Dark Medieval Times had its problems. The bands' transitional ability was rusty and still in its incubation stage, and the riffs perhaps not as punishing nor distinct as on some of their later records. I like this mildly more than its close successor, The Shadowthrone, even though they had certainly made a few proficient strides on that material; but this doesn't have a tune like "Mother North" on it that makes me want to rush into some fevered battle and hurl my life away in the charge. It's dynamic, esoteric and makes a bold attempt at creating a rustic, glorious experience through the use of keys and clean strings, but doesn't entirely excel at any one thing. That aside, though, this is well worth the money, because it's a straight shot of imagination that seems almost innocent in comparison to a lot of what you'll hear today, and despite their noted weaknesses, many of the songs still endure.

Verdict: Win [8.5/10] (they will all learn)

Tuesday, November 29, 2011

Satyricon - Ten Horns - Ten Diadems (2002)

I don't care how you want to spin it. I don't care if there are several remastered songs. I don't care if there's a fat, pretty booklet with lots of grim pictures words from the Artist himself. Ten Horns - Ten Diadems is yet another example of crass and wholly unnecessary commercialism from an artist who you'd think might shun the very idea of the thing. By 2002, Satyricon had certainly carved out a name for itself and placed itself upon a pedestal. The world of black metal neophytes was theirs to win or lose, and their progressively more rock-oriented outings would either alienate the traditional genre fans of their first three records or win them droves of new admirers thanks to increasing visibility and video play.

So I have to wonder, why bother with this? This wasn't released through some major, faceless corporate entity, but Moonfog Productions itself! Granted, they did a better job on the package than you'd expect from a garbage Roadrunner or Relativity comp, and they bothered to include one previously unreleased song. But seriously...10 horns. 10 diadems. 10 songs? Why not make this a fucking double-disc. Or hell, why not just re-issue the first two albums Dark Medieval Times and The Shadowthrone, entirely remastered, in one package with all of the added visual splendors, notes and bonus tracks. THAT might be something to throw down a 20 spot on, but this is just a meek sampling of things that the Satyricon fan already owns. The remastered cuts are "Taakeslottet" (Dark Medieval Times), "Dominions of Satyricon" (The Shadowthrone) and "Night of Divine Power" (Megiddo EP, a remake of "Dark Castle in the Deep Forest") and while brighter than their original incarnations, they lose a bit of their grisly, original edge.

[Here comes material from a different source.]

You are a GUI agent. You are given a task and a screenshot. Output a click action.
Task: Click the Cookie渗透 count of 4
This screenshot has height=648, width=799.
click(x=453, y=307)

It feels that they were remastered simply to bring them up to the standards of the newer material that was included here. Speaking of which, we are given "Forhekset" and"Mother North" from Nemesis Divina (1996), "Hvite Krists Død" from The Shadowthrone (1994, strangely not remastered), and then two tracks from their most recent full-length at the time, Rebel Extravaganza (1999): "Filthgrinder" and "Supersonic Journey". Closing this out, they've included one song off the new full-length Volcano that would also release in 2002: "Repined Bastard Nation". Admittedly, there are some great songs in this bunch, but I already owned them all, and it's hard not to feel a little ripped off. What's worse, the unreleased track "Serpent's Rise" is little more than some spoken narrative (male and female) over a dissonance, early atmospheric riff and then some baseless, boring chugging riff. Not hard to see why this would not rate inclusion on one of the full-lengths...

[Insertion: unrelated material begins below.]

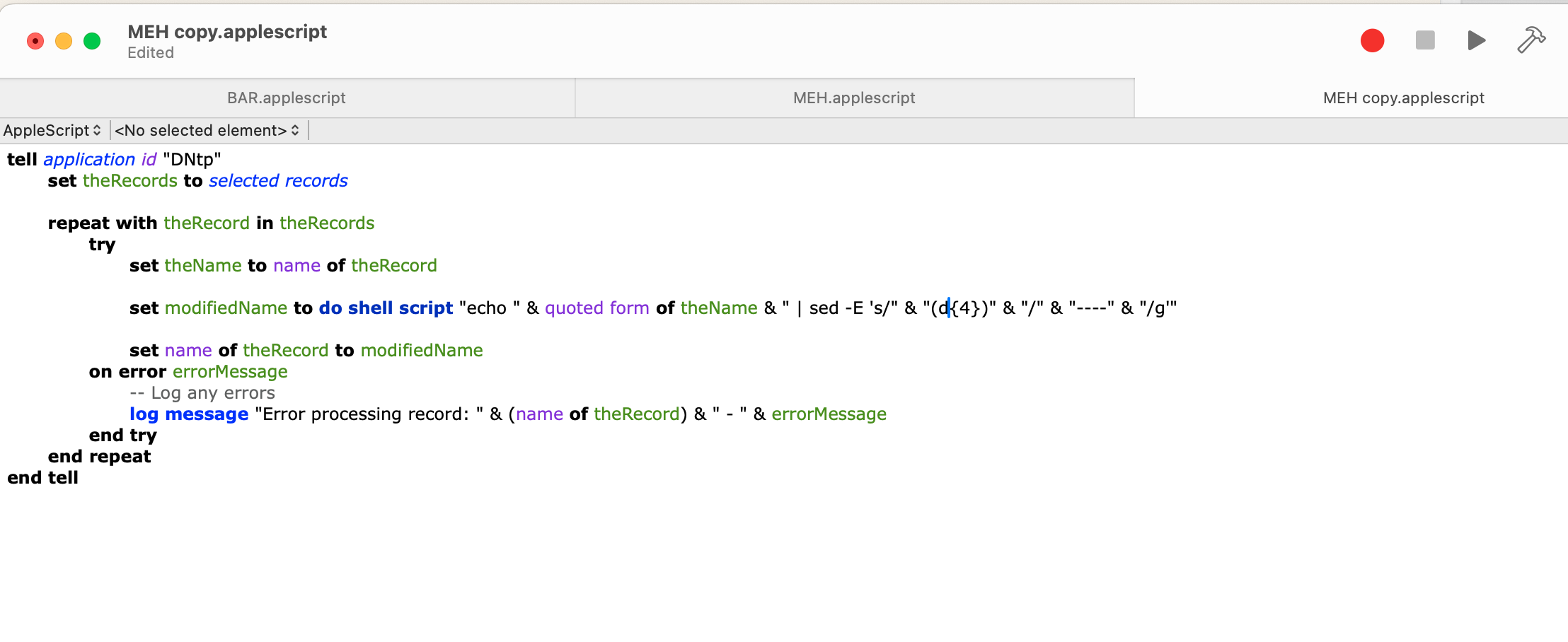Click the log message command in the script

(x=189, y=414)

In short, this sucks. Tremendously. Who the fuck is it for? Is it meant to ween the tween initiate onto the teats of Satyr and Frost? Couldn't they just buy Nemesis Divina and work it all out for themselves?

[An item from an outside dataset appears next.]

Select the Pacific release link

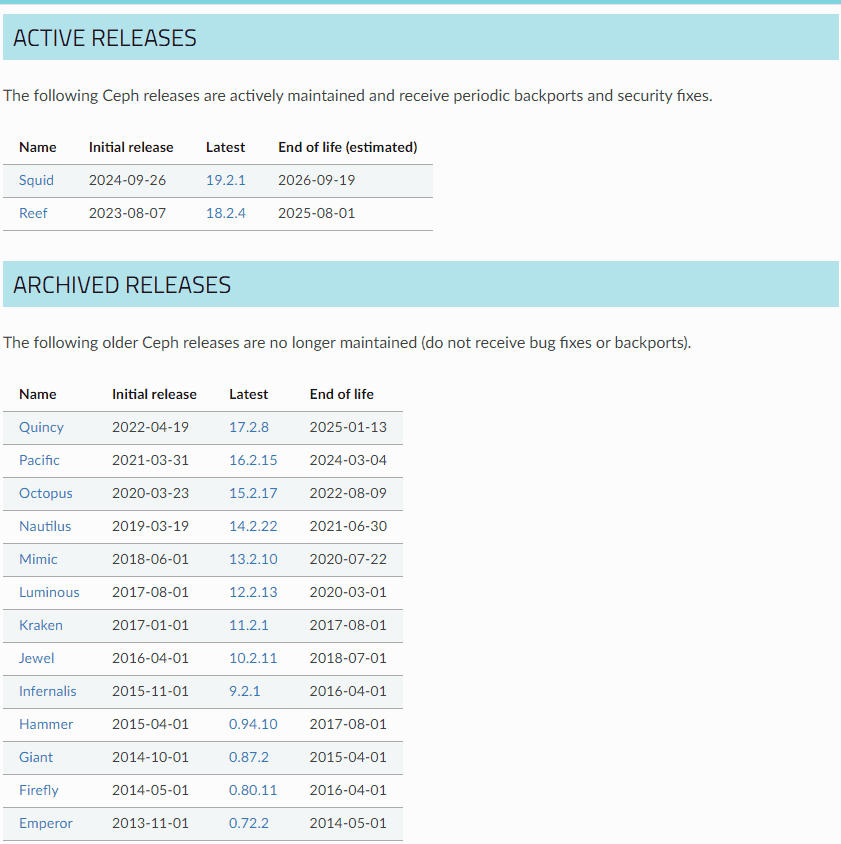point(39,460)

Verdict: Epic Fail [1.5/10]

Whitechapel - Recorrupted EP (2011)

There is certainly no love lost between myself and anything this Tennessee deathcore act has released to date, and with their new stopover EP, Recorrupted, I'm afraid the abject loathing must continue. This is not something meant to be so seriously, as it largely features remixes and a cover song, but regardless I found it to be weaksauce to the nth degree. A disheveled and disjointed teaser for whatever the band is planning next in the full-length realm, straight from the vaults of Metal Blade, who always seem to ply their fingers along the genuine, trendy pulse of extreme music.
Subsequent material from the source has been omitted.